## Task goal
Count the lines in the records below that contain the string "Mississippi", and give only the number.

*-*-*

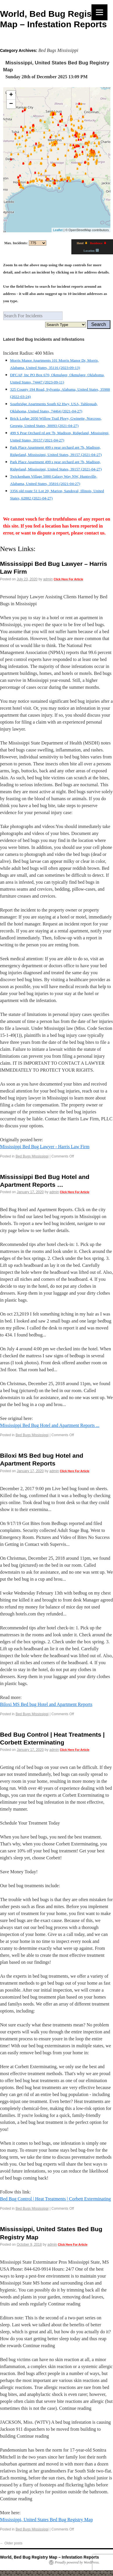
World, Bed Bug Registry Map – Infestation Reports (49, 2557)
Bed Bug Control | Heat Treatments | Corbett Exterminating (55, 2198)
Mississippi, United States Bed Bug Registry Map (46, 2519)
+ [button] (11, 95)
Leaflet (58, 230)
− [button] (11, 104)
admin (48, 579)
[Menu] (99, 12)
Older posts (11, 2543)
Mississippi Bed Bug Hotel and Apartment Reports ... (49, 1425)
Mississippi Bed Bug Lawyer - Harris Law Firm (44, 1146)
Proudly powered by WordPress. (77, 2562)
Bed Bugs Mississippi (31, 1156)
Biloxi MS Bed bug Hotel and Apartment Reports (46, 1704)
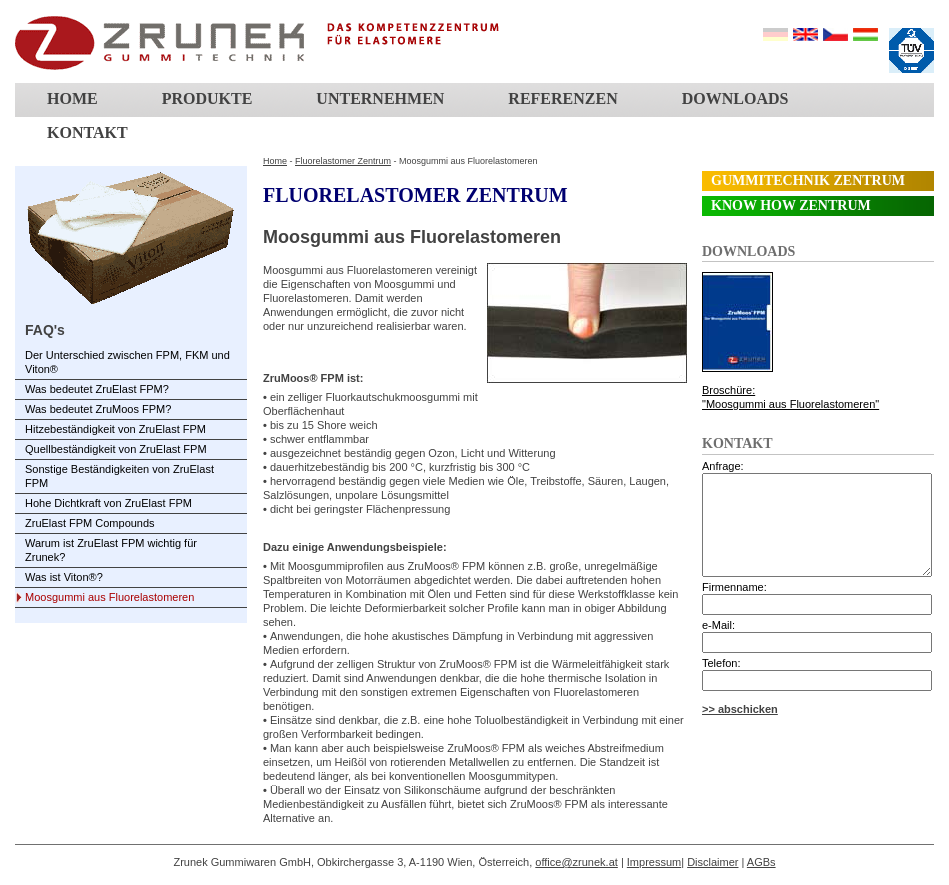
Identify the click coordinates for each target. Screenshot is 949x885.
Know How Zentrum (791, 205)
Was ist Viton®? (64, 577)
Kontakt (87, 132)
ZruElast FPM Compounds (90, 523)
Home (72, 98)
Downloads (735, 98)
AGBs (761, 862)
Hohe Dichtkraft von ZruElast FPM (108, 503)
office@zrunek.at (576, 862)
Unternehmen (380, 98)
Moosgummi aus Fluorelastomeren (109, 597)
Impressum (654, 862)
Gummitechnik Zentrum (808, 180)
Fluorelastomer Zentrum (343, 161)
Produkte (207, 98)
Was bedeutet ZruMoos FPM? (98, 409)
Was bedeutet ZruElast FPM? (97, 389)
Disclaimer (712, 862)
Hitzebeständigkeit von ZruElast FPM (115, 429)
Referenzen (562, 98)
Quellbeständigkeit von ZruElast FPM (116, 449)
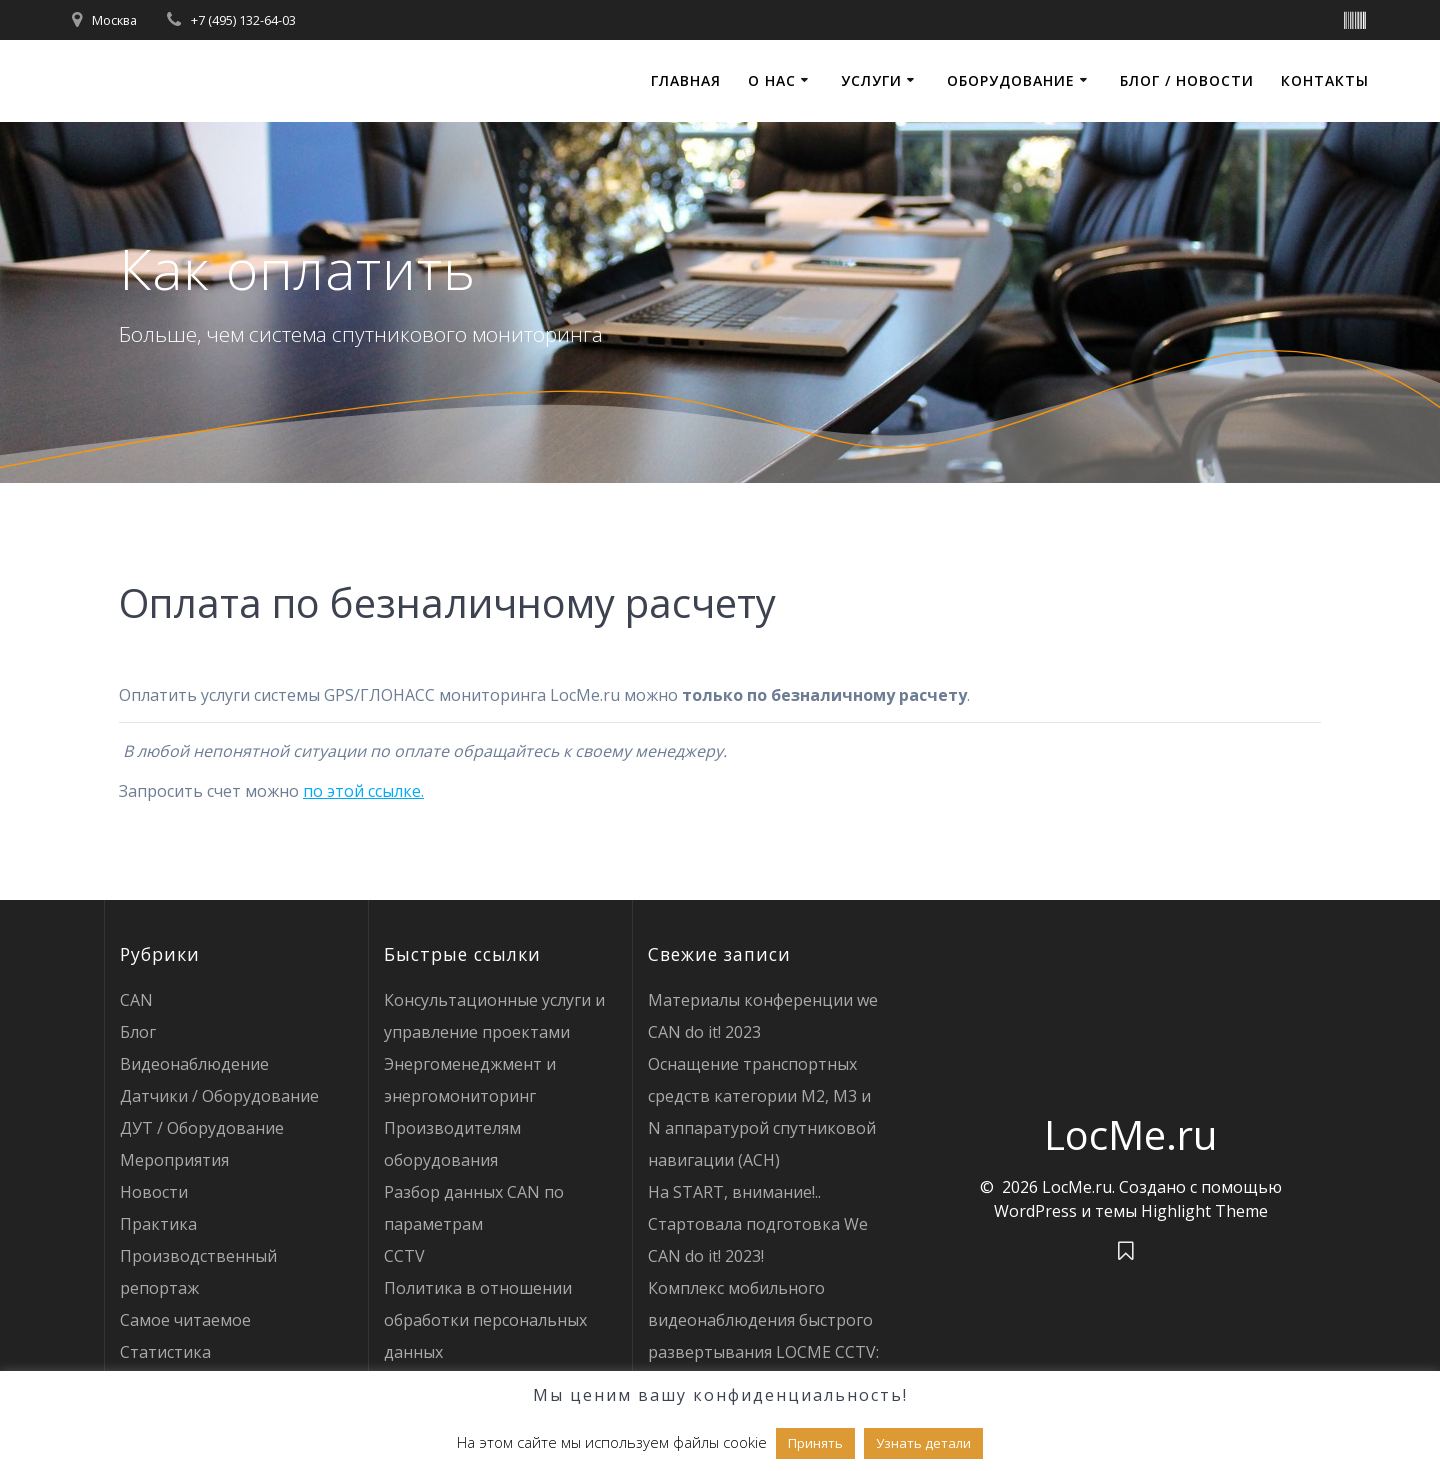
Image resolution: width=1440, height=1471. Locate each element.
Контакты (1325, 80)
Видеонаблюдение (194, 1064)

*-*-*

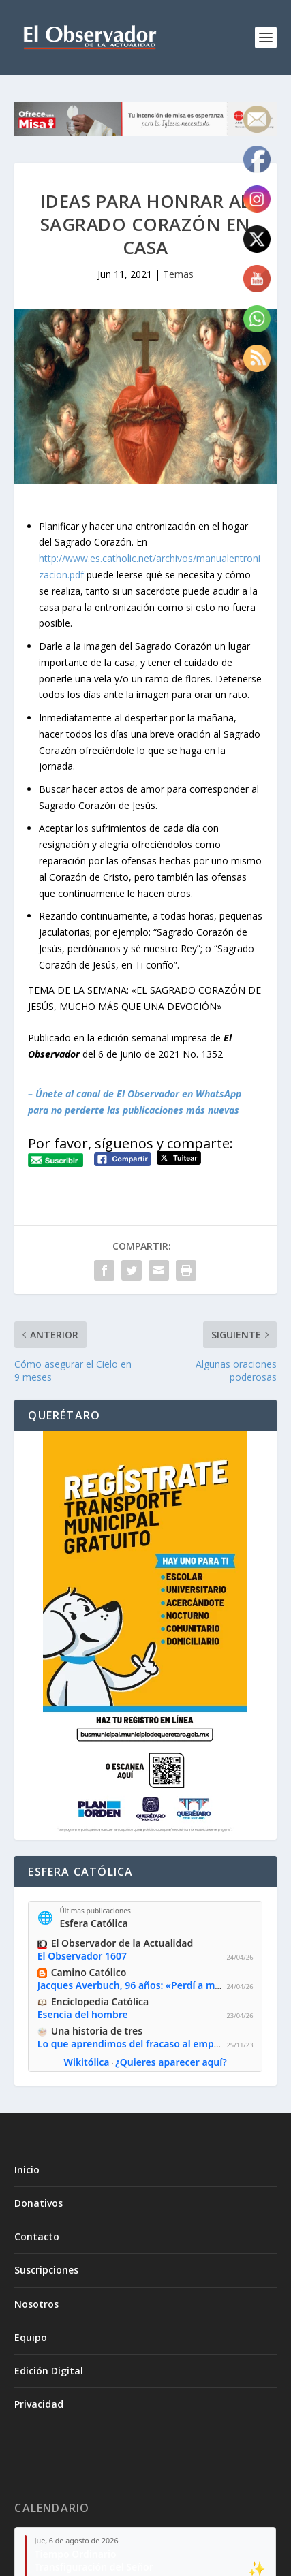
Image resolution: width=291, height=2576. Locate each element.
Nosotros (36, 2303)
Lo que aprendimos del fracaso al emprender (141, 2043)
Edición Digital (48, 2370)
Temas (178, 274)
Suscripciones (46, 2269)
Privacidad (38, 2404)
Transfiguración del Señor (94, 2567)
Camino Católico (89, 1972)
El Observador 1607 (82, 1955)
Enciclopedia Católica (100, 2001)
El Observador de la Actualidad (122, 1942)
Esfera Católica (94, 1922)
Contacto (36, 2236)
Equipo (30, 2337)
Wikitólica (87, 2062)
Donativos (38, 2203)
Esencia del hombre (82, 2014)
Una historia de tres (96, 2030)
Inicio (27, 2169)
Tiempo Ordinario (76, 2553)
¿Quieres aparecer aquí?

*-*-*

## Solution to this problem
4